Good grief CVRAC! What a terrible ruckus you have caused in the past few weeks. All by the seemingly innocent venture of trying to put together a group of concerned citizens in order to hatch an organized plan that might limit the ongoing environmental destruction that is occurring in our backyard backcountry.
So shame on you, for engaging in such a forward-thinking project, as this might only help our sometimes hapless provincial government collect some local community input to hopefully help curb some of the degradation of our most precious of tourist attractions: our local lakes, wetlands, forests and mountains.
But seriously; I would have to agree with you that this well-intentioned plan has been almost taken out at the knees by such a fractious tug-of-war between disparate groups.
But can someone please tell me who are the Kootenay Snowsports Society, or what they do, or what service they provide? Clearly their co-chair Cheryl Willard dislikes and mistrusts Wildsight, but for a group that is attending the CVRAC meetings “under duress” and sees no need at all for a backcountry plan, one kind of wonders what their real objectives are, other than to derail the rest of the coalition.
Another coalition naysayer, Mr. Dave McGrath, went on a misguided tirade last week, calling for the dismantling of the CVRAC when he completely mistook a quote from Wildsight member Pat Morrow, who used the J-word to describe people who wilfully desecrate environmentally sensitive areas.

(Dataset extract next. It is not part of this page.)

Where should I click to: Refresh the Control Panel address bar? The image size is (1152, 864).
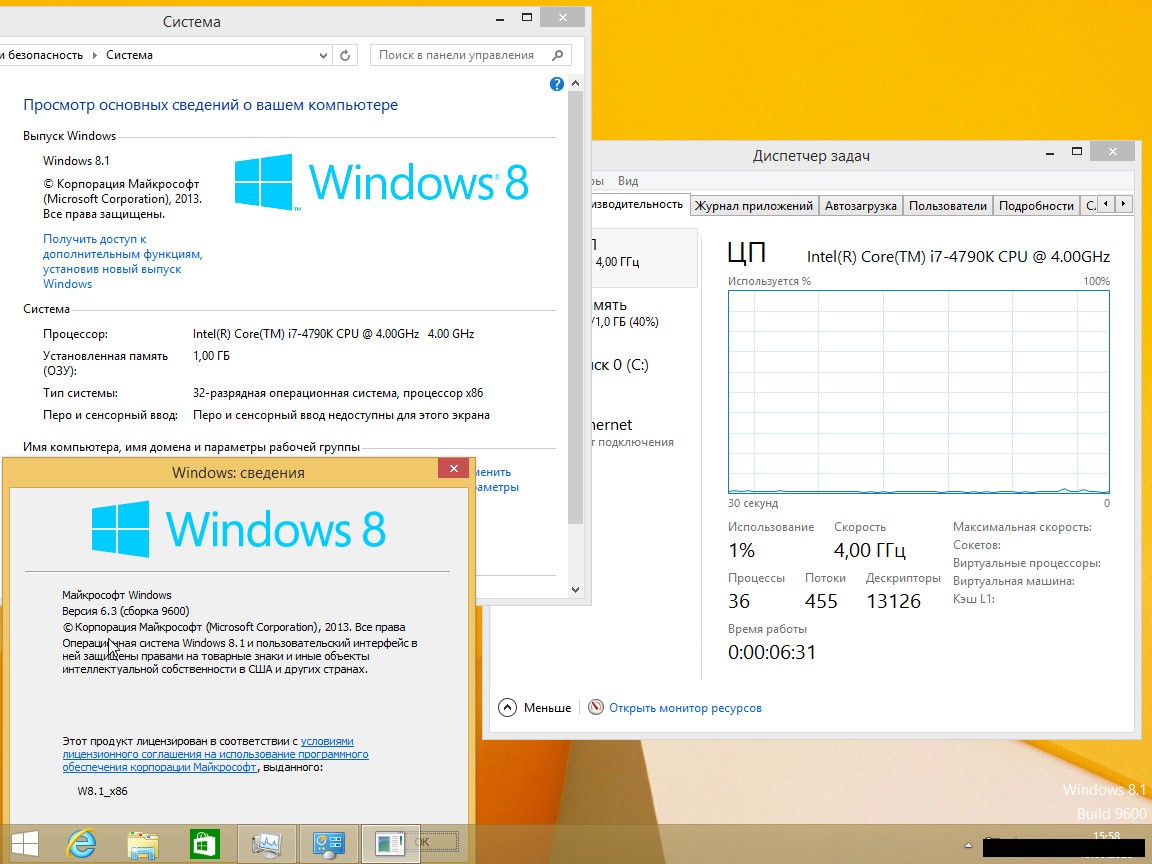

OK Dave, take a deep breath and understand that at the very least, “Jackass” is not some horrible swear word, as I bet there are more than a few socially upstanding grannies out there that might use this term to describe someone who cuts them off with a shopping cart in the checkout isle… And the reality is, that Mr. Morrow didn’t actually include you in his jackass definition for all the activities you say you and your kids like to do responsibly in the bush, like hike and fish and ski. These activities are shared by many, many people in no specific “club” who just don’t take part in knowingly ruining parts of the landscape with their boots, bikes and ATVs.
So let’s feel free to call a spade a spade, and weed out the jackass behaviour in these parts so the rest of us can enjoy the outings into the mountains, lakes and forests without having to look at someone else’s permanent marks scarring the landscape when they decide to go off-trail and off-road. If a backcountry user plan helps in this regard, we should embrace this as a very positive step forward, and hope that the remaining members of the CVRAC are allowed to get on with their mission, and that our provincial government pays some attention.